━━━━━ Input material

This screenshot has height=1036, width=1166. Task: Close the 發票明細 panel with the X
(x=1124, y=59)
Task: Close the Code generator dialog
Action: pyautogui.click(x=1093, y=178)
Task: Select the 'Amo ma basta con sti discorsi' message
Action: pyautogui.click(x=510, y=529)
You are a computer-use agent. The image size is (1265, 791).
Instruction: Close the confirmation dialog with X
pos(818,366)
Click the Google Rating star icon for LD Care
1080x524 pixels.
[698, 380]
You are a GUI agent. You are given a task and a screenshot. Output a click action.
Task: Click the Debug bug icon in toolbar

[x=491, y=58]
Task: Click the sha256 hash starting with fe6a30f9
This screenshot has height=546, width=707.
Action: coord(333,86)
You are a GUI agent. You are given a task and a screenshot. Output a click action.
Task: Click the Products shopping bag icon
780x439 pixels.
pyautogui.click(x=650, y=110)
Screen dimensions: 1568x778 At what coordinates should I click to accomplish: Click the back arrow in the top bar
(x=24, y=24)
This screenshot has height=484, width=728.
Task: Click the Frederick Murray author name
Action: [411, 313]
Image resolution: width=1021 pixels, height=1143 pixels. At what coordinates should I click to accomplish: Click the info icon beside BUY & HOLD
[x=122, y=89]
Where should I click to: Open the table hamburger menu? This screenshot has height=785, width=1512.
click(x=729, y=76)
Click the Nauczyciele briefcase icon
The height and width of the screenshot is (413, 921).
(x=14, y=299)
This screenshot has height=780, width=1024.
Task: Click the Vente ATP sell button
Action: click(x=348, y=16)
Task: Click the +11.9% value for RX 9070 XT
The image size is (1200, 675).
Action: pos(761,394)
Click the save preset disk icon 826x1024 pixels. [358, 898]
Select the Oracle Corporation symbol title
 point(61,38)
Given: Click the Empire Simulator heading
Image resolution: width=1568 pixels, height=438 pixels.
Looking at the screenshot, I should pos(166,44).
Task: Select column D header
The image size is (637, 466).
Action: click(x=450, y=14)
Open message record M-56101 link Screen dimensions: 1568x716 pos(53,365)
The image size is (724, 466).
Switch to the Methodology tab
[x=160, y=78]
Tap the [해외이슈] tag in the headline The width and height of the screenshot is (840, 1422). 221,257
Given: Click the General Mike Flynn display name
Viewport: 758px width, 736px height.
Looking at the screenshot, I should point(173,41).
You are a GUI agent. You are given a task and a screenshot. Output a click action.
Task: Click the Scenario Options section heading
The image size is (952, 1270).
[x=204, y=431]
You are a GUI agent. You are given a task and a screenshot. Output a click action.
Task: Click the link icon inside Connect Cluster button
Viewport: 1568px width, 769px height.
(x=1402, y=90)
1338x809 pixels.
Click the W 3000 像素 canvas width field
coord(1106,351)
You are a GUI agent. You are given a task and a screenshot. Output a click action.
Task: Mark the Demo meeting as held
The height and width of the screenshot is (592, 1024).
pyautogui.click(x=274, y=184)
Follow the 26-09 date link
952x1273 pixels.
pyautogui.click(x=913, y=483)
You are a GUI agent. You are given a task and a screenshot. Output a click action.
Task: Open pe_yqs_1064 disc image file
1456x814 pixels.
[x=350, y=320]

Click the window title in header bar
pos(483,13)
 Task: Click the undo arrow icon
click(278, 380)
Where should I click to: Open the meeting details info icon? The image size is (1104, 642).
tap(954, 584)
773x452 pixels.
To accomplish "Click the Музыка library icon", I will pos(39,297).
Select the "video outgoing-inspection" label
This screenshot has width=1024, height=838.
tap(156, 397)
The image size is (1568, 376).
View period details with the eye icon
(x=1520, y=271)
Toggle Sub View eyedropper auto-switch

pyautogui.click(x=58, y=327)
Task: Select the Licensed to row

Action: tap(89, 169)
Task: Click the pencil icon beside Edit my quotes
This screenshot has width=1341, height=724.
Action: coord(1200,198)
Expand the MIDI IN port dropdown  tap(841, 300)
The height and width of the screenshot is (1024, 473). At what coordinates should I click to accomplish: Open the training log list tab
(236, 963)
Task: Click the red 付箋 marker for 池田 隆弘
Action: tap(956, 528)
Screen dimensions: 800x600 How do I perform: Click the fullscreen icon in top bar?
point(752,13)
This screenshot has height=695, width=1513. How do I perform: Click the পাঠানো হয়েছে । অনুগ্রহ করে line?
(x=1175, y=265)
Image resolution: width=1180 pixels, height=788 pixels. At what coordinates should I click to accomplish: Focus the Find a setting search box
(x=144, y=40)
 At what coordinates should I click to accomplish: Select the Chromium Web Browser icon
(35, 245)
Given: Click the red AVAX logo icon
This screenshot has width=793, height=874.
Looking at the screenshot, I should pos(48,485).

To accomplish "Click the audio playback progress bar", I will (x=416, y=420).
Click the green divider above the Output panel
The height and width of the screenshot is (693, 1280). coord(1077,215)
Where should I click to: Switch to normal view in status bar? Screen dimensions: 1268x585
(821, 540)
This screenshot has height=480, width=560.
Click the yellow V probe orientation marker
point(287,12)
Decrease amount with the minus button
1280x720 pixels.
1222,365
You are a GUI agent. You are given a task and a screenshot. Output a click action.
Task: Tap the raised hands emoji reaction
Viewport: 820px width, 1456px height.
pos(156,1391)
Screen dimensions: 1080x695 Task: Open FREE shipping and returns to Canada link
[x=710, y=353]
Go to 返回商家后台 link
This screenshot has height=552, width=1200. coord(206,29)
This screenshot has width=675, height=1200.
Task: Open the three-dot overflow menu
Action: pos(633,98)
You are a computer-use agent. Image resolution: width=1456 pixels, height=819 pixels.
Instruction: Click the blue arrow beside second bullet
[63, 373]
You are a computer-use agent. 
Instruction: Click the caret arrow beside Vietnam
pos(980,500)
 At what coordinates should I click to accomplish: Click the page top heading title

━━━━━━━━━━

#### Problem details:
Would you write out all of the data again, unchanged?

#### Output of the exercise:
This screenshot has height=1036, width=1166. Task: Close the 發票明細 panel with the X
(x=1124, y=59)
Task: Close the Code generator dialog
Action: pyautogui.click(x=1093, y=178)
Task: Select the 'Amo ma basta con sti discorsi' message
Action: pyautogui.click(x=510, y=529)
You are a computer-use agent. The image size is (1265, 791).
Instruction: Close the confirmation dialog with X
pos(818,366)
Click the Google Rating star icon for LD Care
1080x524 pixels.
[698, 380]
You are a GUI agent. You are given a task and a screenshot. Output a click action.
Task: Click the Debug bug icon in toolbar

[x=491, y=58]
Task: Click the sha256 hash starting with fe6a30f9
This screenshot has height=546, width=707.
Action: coord(333,86)
You are a GUI agent. You are given a task and a screenshot. Output a click action.
Task: Click the Products shopping bag icon
780x439 pixels.
pyautogui.click(x=650, y=110)
Screen dimensions: 1568x778 At what coordinates should I click to accomplish: Click the back arrow in the top bar
(x=24, y=24)
This screenshot has height=484, width=728.
Task: Click the Frederick Murray author name
Action: [411, 313]
Image resolution: width=1021 pixels, height=1143 pixels. At what coordinates should I click to accomplish: Click the info icon beside BUY & HOLD
[x=122, y=89]
Where should I click to: Open the table hamburger menu? This screenshot has height=785, width=1512.
click(x=729, y=76)
Click the Nauczyciele briefcase icon
The height and width of the screenshot is (413, 921).
(x=14, y=299)
This screenshot has height=780, width=1024.
Task: Click the Vente ATP sell button
Action: click(x=348, y=16)
Task: Click the +11.9% value for RX 9070 XT
The image size is (1200, 675).
Action: pos(761,394)
Click the save preset disk icon 826x1024 pixels. [358, 898]
Select the Oracle Corporation symbol title
 point(61,38)
Given: Click the Empire Simulator heading
Image resolution: width=1568 pixels, height=438 pixels.
Looking at the screenshot, I should pos(166,44).
Task: Select column D header
The image size is (637, 466).
Action: click(x=450, y=14)
Open message record M-56101 link Screen dimensions: 1568x716 pos(53,365)
The image size is (724, 466).
Switch to the Methodology tab
[x=160, y=78]
Tap the [해외이슈] tag in the headline The width and height of the screenshot is (840, 1422). 221,257
Given: Click the General Mike Flynn display name
Viewport: 758px width, 736px height.
Looking at the screenshot, I should point(173,41).
You are a GUI agent. You are given a task and a screenshot. Output a click action.
Task: Click the Scenario Options section heading
The image size is (952, 1270).
[x=204, y=431]
You are a GUI agent. You are given a task and a screenshot. Output a click action.
Task: Click the link icon inside Connect Cluster button
Viewport: 1568px width, 769px height.
(x=1402, y=90)
1338x809 pixels.
Click the W 3000 像素 canvas width field
coord(1106,351)
You are a GUI agent. You are given a task and a screenshot. Output a click action.
Task: Mark the Demo meeting as held
The height and width of the screenshot is (592, 1024).
pyautogui.click(x=274, y=184)
Follow the 26-09 date link
952x1273 pixels.
pyautogui.click(x=913, y=483)
You are a GUI agent. You are given a task and a screenshot. Output a click action.
Task: Open pe_yqs_1064 disc image file
1456x814 pixels.
[x=350, y=320]

Click the window title in header bar
pos(483,13)
 Task: Click the undo arrow icon
click(278, 380)
Where should I click to: Open the meeting details info icon? The image size is (1104, 642).
tap(954, 584)
773x452 pixels.
To accomplish "Click the Музыка library icon", I will pos(39,297).
Select the "video outgoing-inspection" label
This screenshot has width=1024, height=838.
tap(156, 397)
The image size is (1568, 376).
View period details with the eye icon
(x=1520, y=271)
Toggle Sub View eyedropper auto-switch

pyautogui.click(x=58, y=327)
Task: Select the Licensed to row

Action: tap(89, 169)
Task: Click the pencil icon beside Edit my quotes
This screenshot has width=1341, height=724.
Action: coord(1200,198)
Expand the MIDI IN port dropdown  tap(841, 300)
The height and width of the screenshot is (1024, 473). At what coordinates should I click to accomplish: Open the training log list tab
(236, 963)
Task: Click the red 付箋 marker for 池田 隆弘
Action: tap(956, 528)
Screen dimensions: 800x600 How do I perform: Click the fullscreen icon in top bar?
point(752,13)
This screenshot has height=695, width=1513. How do I perform: Click the পাঠানো হয়েছে । অনুগ্রহ করে line?
(x=1175, y=265)
Image resolution: width=1180 pixels, height=788 pixels. At what coordinates should I click to accomplish: Focus the Find a setting search box
(x=144, y=40)
 At what coordinates should I click to accomplish: Select the Chromium Web Browser icon
(35, 245)
Given: Click the red AVAX logo icon
This screenshot has width=793, height=874.
Looking at the screenshot, I should pos(48,485).

To accomplish "Click the audio playback progress bar", I will (x=416, y=420).
Click the green divider above the Output panel
The height and width of the screenshot is (693, 1280). coord(1077,215)
Where should I click to: Switch to normal view in status bar? Screen dimensions: 1268x585
(821, 540)
This screenshot has height=480, width=560.
Click the yellow V probe orientation marker
point(287,12)
Decrease amount with the minus button
1280x720 pixels.
1222,365
You are a GUI agent. You are given a task and a screenshot. Output a click action.
Task: Tap the raised hands emoji reaction
Viewport: 820px width, 1456px height.
pos(156,1391)
Screen dimensions: 1080x695 Task: Open FREE shipping and returns to Canada link
[x=710, y=353]
Go to 返回商家后台 link
This screenshot has height=552, width=1200. coord(206,29)
This screenshot has width=675, height=1200.
Task: Open the three-dot overflow menu
Action: pos(633,98)
You are a computer-use agent. Image resolution: width=1456 pixels, height=819 pixels.
Instruction: Click the blue arrow beside second bullet
[63, 373]
You are a computer-use agent. 
Instruction: Click the caret arrow beside Vietnam
pos(980,500)
 At what coordinates should I click to accomplish: Click the page top heading title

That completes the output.